Me inclino hacia delante y veo que sujeta sobre el regazo las viejas gafas de su padre, las de culo de vaso que solía llevar en Paradise.
—No es demasiado tarde para volver, Sam. Lo sabes, ¿verdad?
—No pienso volver —dice él con el ceño fruncido. Esta vez suena mucho menos convincente que cuando lo dijo en el motel de Carolina del Norte—. No lo haré hasta que haya encontrado a mi padre. O al menos hasta que sepa qué le ocurrió.
«¿Su padre?», articula Seis sin voz. Parece desconcertada.
«Después», le respondo, también en gestos.
—Me parece bien —contesto—. Seguro que acabaremos averiguándolo. —Y, dirigiéndome a Seis, añado—: Entonces, ¿hacia dónde iremos mañana?
—Ahora que parece que han abierto mi Cofre, supongo que tendremos que ir a donde nos lleve el viento. Hasta ahora me ha guiado muy bien —dice en cierto tono nostálgico, y después desvía la mirada hacia mí—. ¿Sabías que de no haber sido por el viento y por una necesidad de cafeína que tuve en Pennsylvania, la noche antes del ataque a Paradise, me habría sido imposible llegar allí a tiempo?
—¿Qué estás diciendo? —pregunto.
—Estaba deambulando por el Medio Oeste del país, deduciendo que estabais en Ohio, Virginia Occidental o Pennsylvania después de leer una noticia en Internet que se refería a un incidente en la zona universitaria de Athens, y que tenía pinta de ser obra de los mogos. Pero, al cabo de unas semanas sin dar con nada, llegué a la conclusión de que os había perdido la pista. Pensé que os habíais ido lejos, a California o a Canadá. Y allí estaba aquella noche, cansada y perdida en el aparcamiento de un centro comercial, prácticamente sin blanca, cuando una tremenda ráfaga de aire pasó zumbando junto a mí y abrió de golpe la puerta de una cafetería que había a mi izquierda. Se me ocurrió que podría entrar por mi dosis de cafeína antes de volver a la carretera y decidir qué hacer, y resultó que al fondo de la cafetería había un ordenador a disposición de los clientes. Pedí una taza bien grande y empecé a navegar por la red. Y efectivamente, encontré un artículo sobre el incendio del que escapaste de un salto.

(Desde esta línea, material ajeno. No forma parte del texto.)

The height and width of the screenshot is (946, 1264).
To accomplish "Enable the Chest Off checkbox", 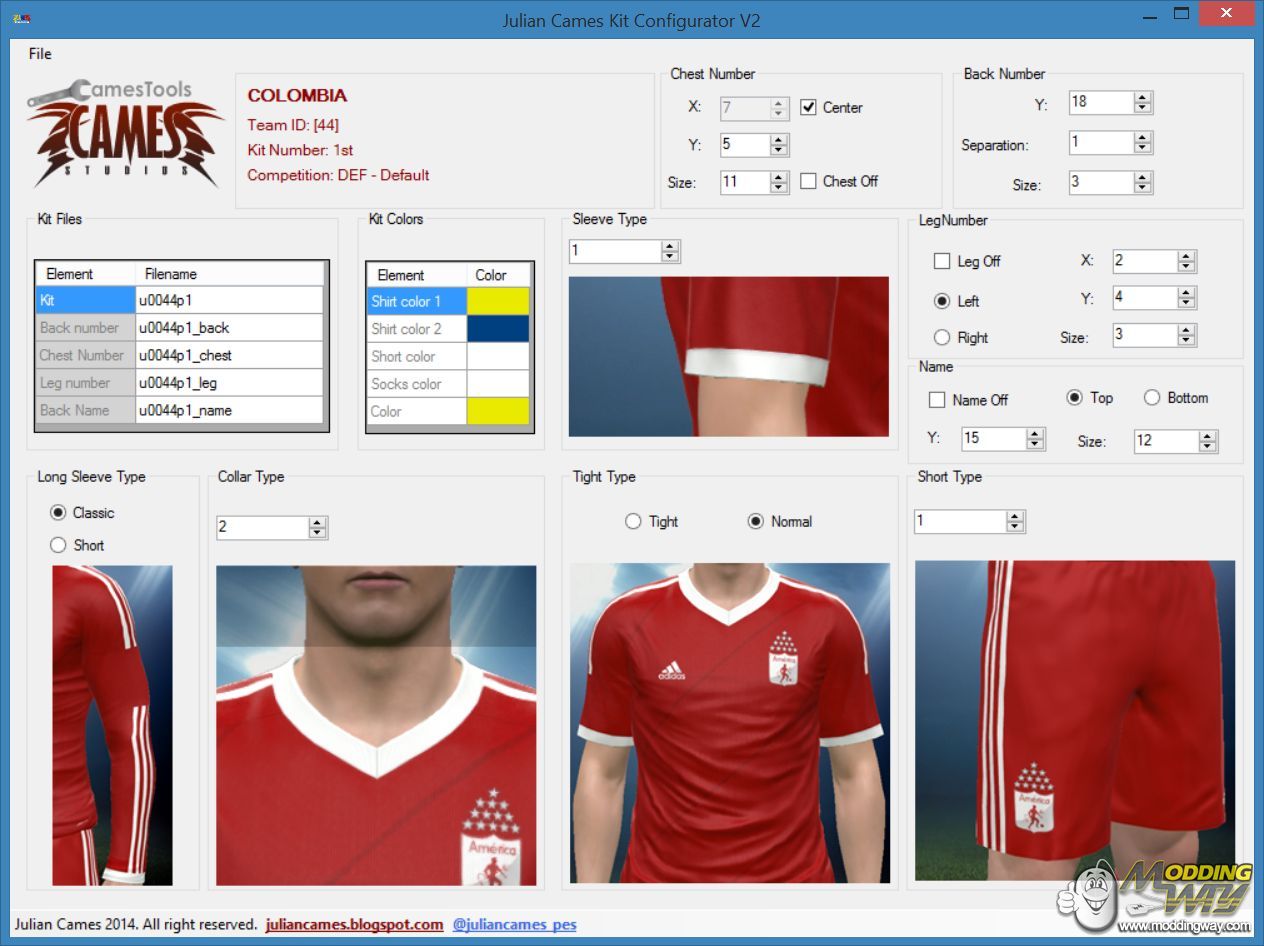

Me avergüenza comprobar lo fácil que le resultó encontrarme. Con razón Henri no quería que me moviera de casa ni del instituto.

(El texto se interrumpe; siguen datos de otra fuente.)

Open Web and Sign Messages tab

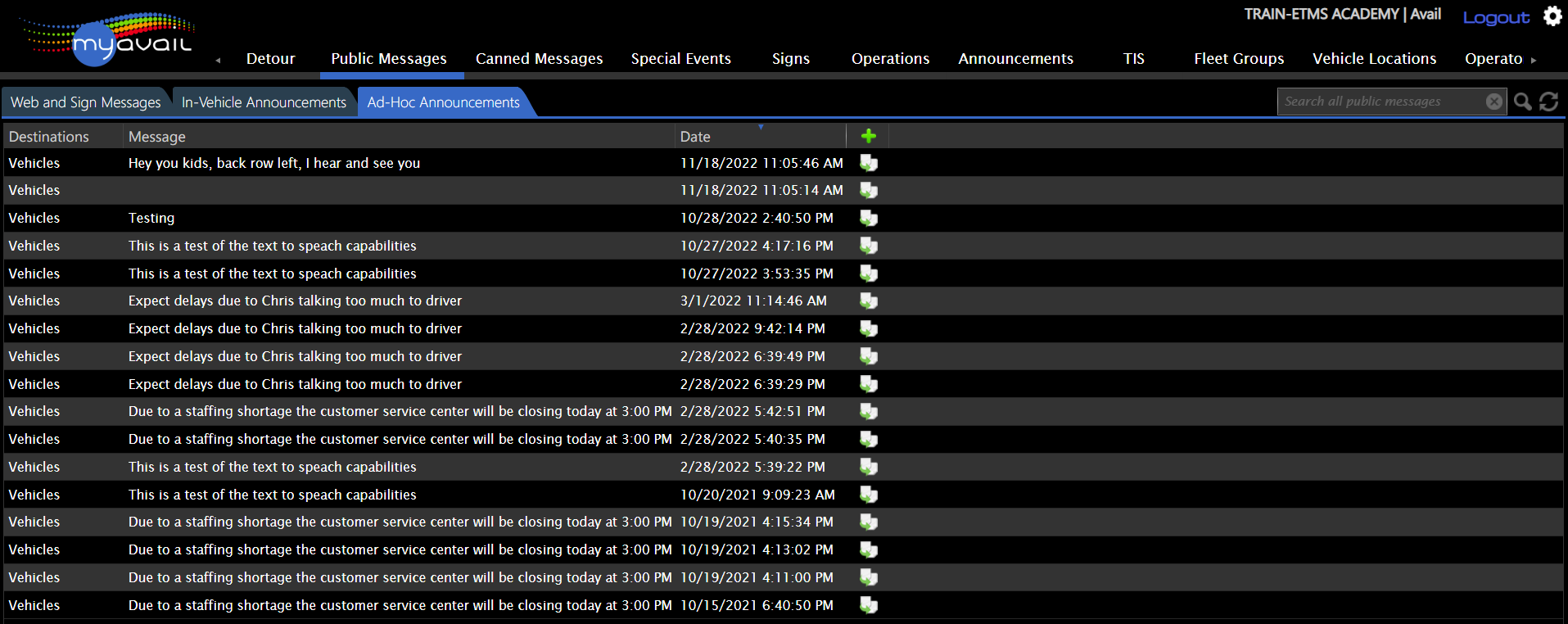click(85, 102)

—De no haber sido por la ráfaga de viento que abrió esa puerta, seguramente me habría metido en algún restaurante de carretera a tomar café hasta el amanecer. Anoté toda la información que encontré sobre vosotros y después salí a la calle buscando una copistería de 24 horas. Fue entonces cuando envié el fax para avisaros, o al menos para que mantuvierais el fuerte hasta que llegara yo. Y por lo visto no pude haber llegado más a tiempo.